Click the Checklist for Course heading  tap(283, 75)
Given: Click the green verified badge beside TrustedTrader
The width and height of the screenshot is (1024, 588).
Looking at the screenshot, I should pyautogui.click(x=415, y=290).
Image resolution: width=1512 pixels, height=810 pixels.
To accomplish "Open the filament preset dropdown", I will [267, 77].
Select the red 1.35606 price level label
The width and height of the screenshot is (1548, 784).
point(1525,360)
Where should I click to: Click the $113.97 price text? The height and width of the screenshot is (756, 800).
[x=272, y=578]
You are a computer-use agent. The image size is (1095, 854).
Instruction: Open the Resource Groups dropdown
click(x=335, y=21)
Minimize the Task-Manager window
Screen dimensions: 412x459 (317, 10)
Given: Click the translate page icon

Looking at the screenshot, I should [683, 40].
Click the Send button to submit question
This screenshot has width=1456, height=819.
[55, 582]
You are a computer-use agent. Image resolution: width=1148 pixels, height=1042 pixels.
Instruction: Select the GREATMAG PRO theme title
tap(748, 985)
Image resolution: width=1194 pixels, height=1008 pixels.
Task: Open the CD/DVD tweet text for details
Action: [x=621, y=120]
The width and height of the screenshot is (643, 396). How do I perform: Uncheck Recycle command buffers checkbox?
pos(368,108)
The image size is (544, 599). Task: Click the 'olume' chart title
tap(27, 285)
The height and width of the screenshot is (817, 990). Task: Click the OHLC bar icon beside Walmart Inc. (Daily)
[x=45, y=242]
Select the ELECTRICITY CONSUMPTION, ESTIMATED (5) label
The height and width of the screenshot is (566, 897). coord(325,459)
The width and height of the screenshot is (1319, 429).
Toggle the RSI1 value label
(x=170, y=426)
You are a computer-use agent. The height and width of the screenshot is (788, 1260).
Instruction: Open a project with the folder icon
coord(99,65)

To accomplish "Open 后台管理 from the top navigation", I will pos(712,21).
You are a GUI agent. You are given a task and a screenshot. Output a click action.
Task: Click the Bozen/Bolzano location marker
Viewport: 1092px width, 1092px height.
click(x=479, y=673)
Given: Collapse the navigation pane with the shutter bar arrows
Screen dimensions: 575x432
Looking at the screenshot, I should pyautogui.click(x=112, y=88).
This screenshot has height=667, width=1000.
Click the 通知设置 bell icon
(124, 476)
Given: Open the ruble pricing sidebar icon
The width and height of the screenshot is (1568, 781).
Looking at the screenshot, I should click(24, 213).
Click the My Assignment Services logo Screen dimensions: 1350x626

_ _ _ _

In the listing above, count the lines that contain "accomplish". Give the number and nothing else.

Result for this task
2